Bernard Keane at Crikey:

    As Tony Abbott’s political recovery stalls and goes into reverse, his government is moving in ever-decreasing circles in an attempt to break out of a vicious spiral of political dysfunction and policy paralysis.

Laura Tingle in the AFR on the weekend has much the same view. Back in February Abbott promised good government.

    His problem now is that, six months on, he might have cleaned up some of the previous messes, but he has created a whole new set.

    It is certainly hard to make the case that Tony Abbott has turned things around since February. In fact, it has got worse with the drift in policy and the mishandling of politics. Bad, even rash, political judgment has too often been mixed with a new caution on big-picture issues.

    “Good government”, to most voters, seems like a sad joke.

She says that the government does have a story to tell.

    there has been a lot of stuff happening in the past six months: measures to boost child immunisation; white papers on Northern Australia and agriculture; a free-trade agreement with China; a well-accepted budget; initiatives on the ice epidemic, domestic violence and drought.

These have been crowded out by choppergate.

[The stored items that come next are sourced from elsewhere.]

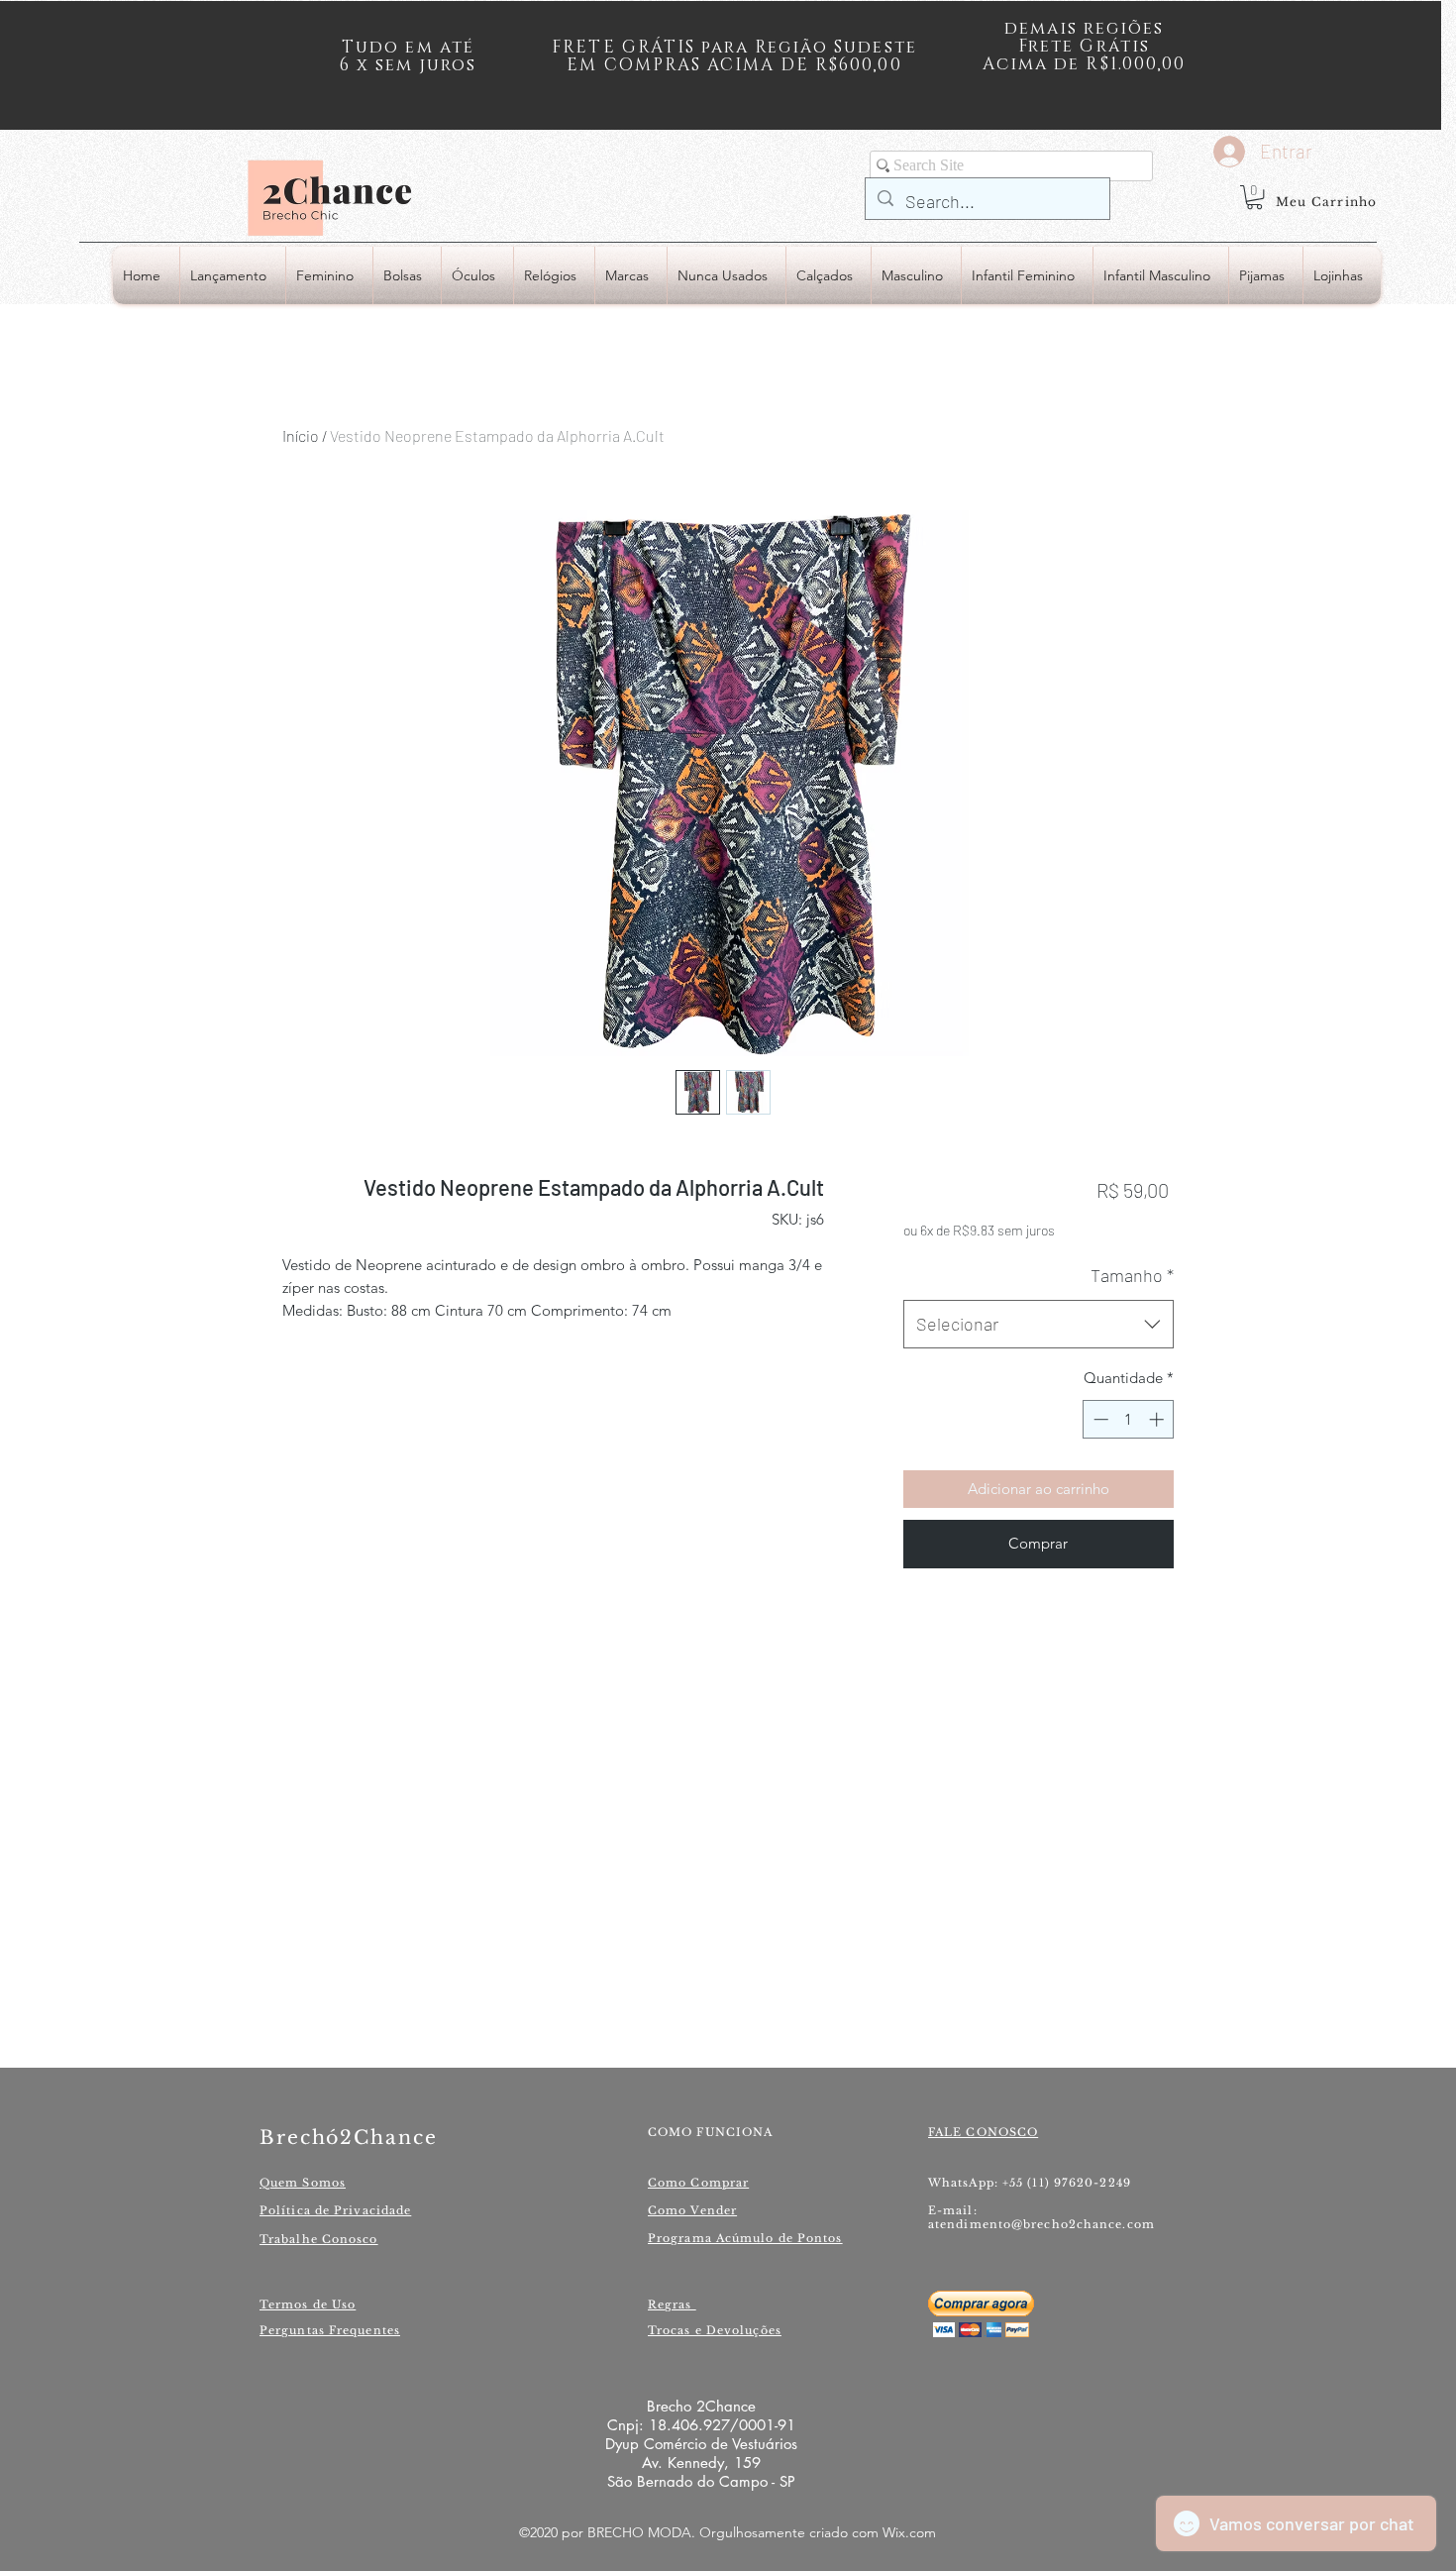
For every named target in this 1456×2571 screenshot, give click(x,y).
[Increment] (1158, 1419)
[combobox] (1038, 1324)
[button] (1254, 197)
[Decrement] (1099, 1419)
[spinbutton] (1128, 1419)
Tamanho (1132, 1275)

Along the way

    there was the devastating and semi-public cabinet brawl over citizenship laws that not only showed the cabinet bitterly split, but once again showed the Prime Minister failing to consult, and most significantly, promoting legislation of highly questionable legal and constitutional standing.

    Abbott’s involvement in a backbench letter backing him against the rest of the cabinet in this affair appalled many in the government.

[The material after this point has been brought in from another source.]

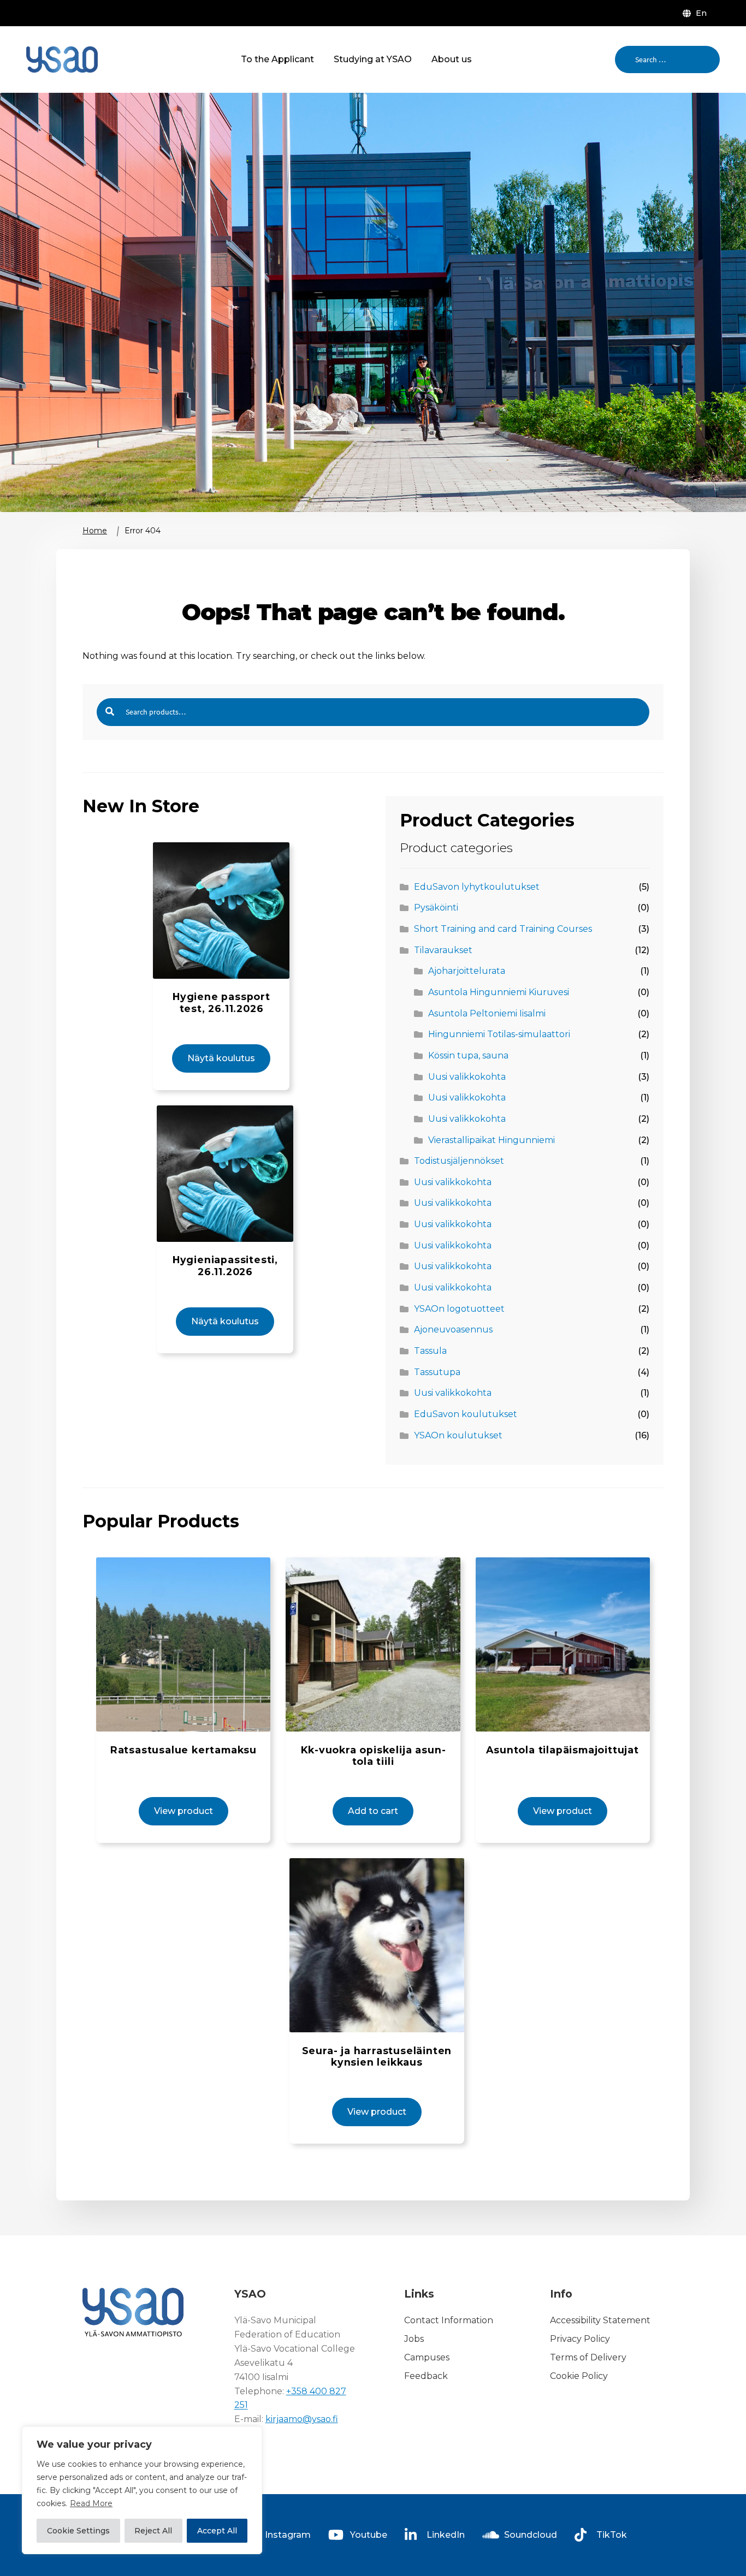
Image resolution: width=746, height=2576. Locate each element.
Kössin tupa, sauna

Hockey has repeatedly spoken about the need for tax changes. Abbott has only been interested in the GST and won’t do anything before an election.

Even the superannuation industry knows there must be changes to super. Hockey spoke about it, so did Labor, then Abbott shut the conversation down.

The Productivity Commission suggested changes to penalty rates for work on Sunday in some sectors. Abtez started sruiking the changes. Abbott said it was a report to government, not a report of government, and again seemed to close discussion down.

People are starting to ask, says Tingle, “what is the actual point of this government, anyway?”

The travel entitlements issue has brought “the sense that this government just really doesn’t get it and are living on another planet.”

It’s hard to see what will change. Same sex marriage is likely to bring the Government grief, Labor has neutralised the asylum-seeker issue and outflanked the Government on renewables and climate change.

The politics reporter on the 7.30 Report said voters are starting to think the Government “doesn’t stand for much and achieves even less.”

So begins another exciting chapter in our politics! I suspect voters have stopped listening to Abbott the way they did to Julia Gillard in the end.

Much of Bernard Keane’s article was about Hockey and his call for lower taxes. Keane reckons he should have a beer with Wayne Swan. From the budget papers, it’s easy to pick the bigger spenders:

receipts-to-gdp-again

Finally an image of one backbencher not clapping the appointment of Tony Smith as the new speaker:

Bishop_11873750_1471347159855731_4748755830501014429_n_550

5 thoughts on “Abbott still in the mire”

  1. Just one of the ABC feminists screaming sexism about Bourkes constant abuse of a women above him would have hurt the ALP in the poll.
    But alas, she’s not on emilys list, so not a peep.

    Wasn’t Julia going to ” call out misogyny whenever she saw it ” ?

    I’d love to hear Vals take on Bronnies attackers.

  2. Jumpy: It is sexist not to attack someone who deserves attacking on the basis of gender. Bronny deserved it this time around and deserved it for the way she behaved as speaker.

  3. Jumpy,
    There was some comment on my Facebook page, which is a mix of lefties, bohemians and libertarians.

  4. I wonder how many allies Abbott has lost in the Liberal Party room after he stacked today’s vote on SSM by having it in the Coalition Party Room. The result might have suited his ideological/religious leanings but it could turn out to be an internal political disaster for him within the Parliamentary Liberal Party.
    FTR, I’m completely neutral on the question of SSM. I couldn’t care one way or the other.